#### [WORK INSTRUCTION]
Please set down every entry again exactly as it stands, without the pictures.

-- -- --

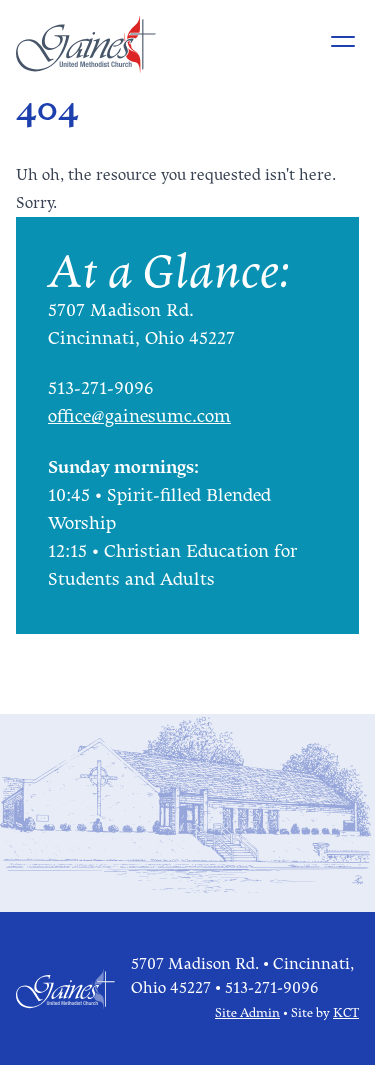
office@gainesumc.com (139, 417)
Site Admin (247, 1013)
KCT (346, 1013)
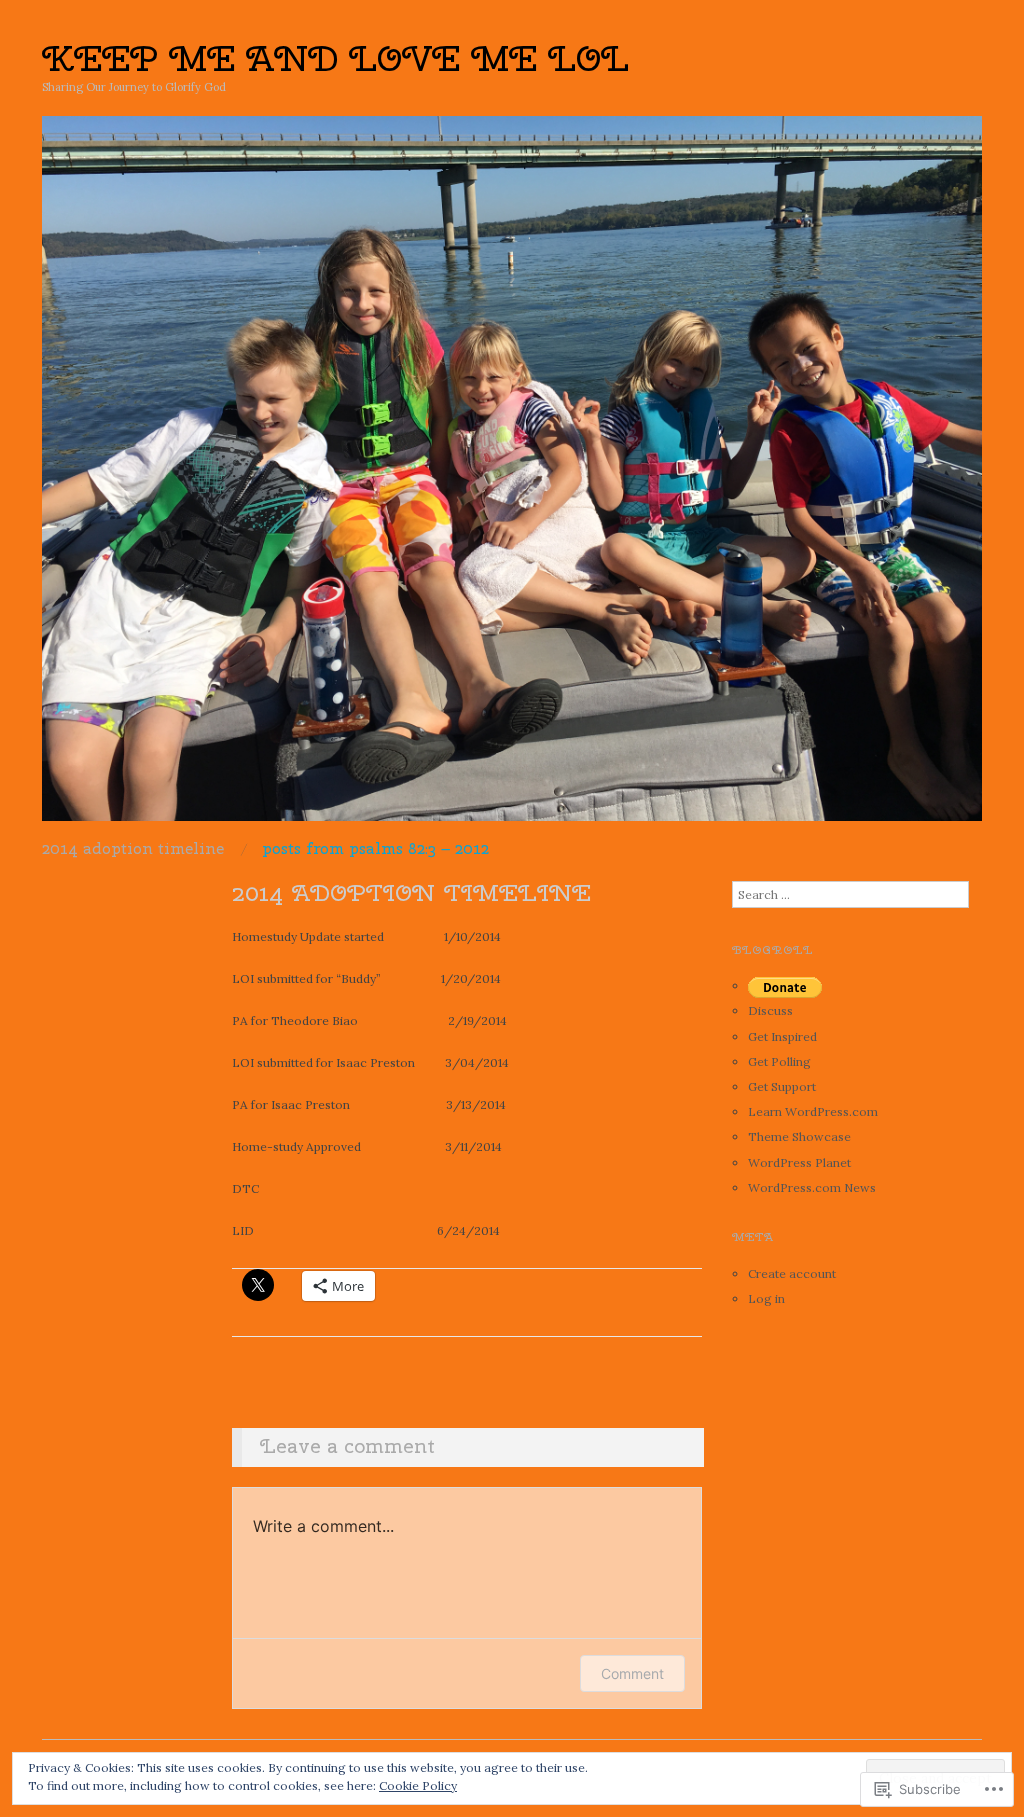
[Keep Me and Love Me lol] (512, 476)
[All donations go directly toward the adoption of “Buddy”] (785, 985)
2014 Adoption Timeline (133, 849)
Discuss (770, 1010)
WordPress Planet (799, 1162)
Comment (632, 1673)
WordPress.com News (812, 1187)
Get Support (782, 1086)
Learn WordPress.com (813, 1111)
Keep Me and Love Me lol (335, 58)
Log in (766, 1298)
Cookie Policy (418, 1785)
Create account (792, 1273)
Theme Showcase (799, 1136)
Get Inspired (782, 1036)
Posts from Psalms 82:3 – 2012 (375, 849)
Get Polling (779, 1061)
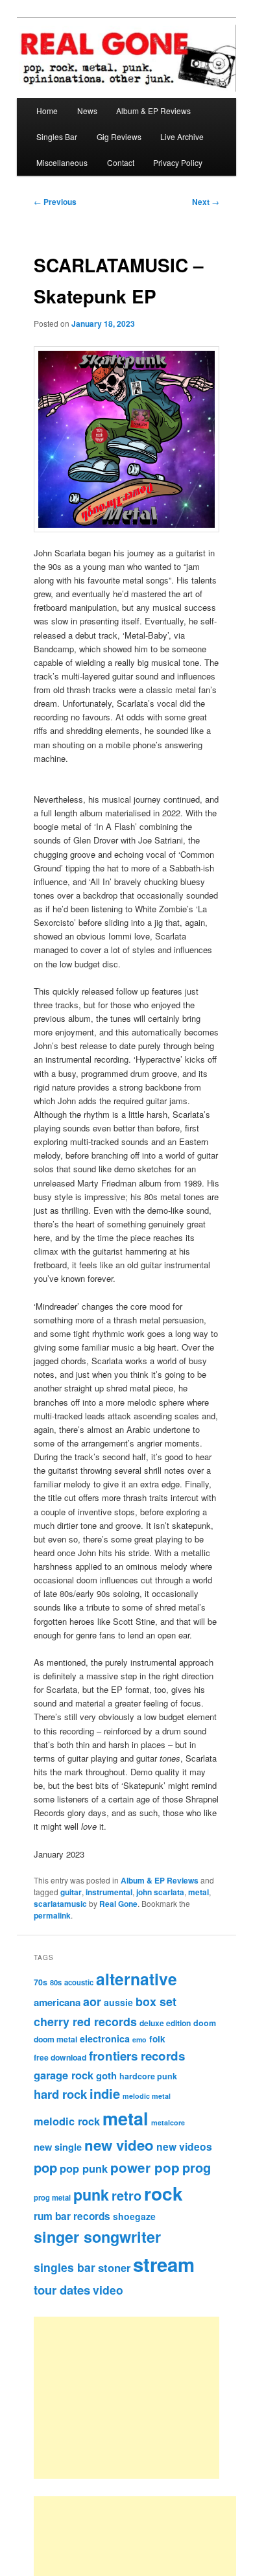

-- -- --

#### [RESPONSE FOR THIS EXERCISE]
office@gainesumc.com (139, 417)
Site Admin (247, 1013)
KCT (346, 1013)
[Keep Me and Love Me lol] (512, 476)
[All donations go directly toward the adoption of “Buddy”] (785, 985)
2014 Adoption Timeline (133, 849)
Discuss (770, 1010)
WordPress Planet (799, 1162)
Comment (632, 1673)
WordPress.com News (812, 1187)
Get Support (782, 1086)
Learn WordPress.com (813, 1111)
Keep Me and Love Me lol (335, 58)
Log in (766, 1298)
Cookie Policy (418, 1785)
Create account (792, 1273)
Theme Showcase (799, 1136)
Get Inspired (782, 1036)
Posts from Psalms 82:3 – 2012 (375, 849)
Get Polling (779, 1061)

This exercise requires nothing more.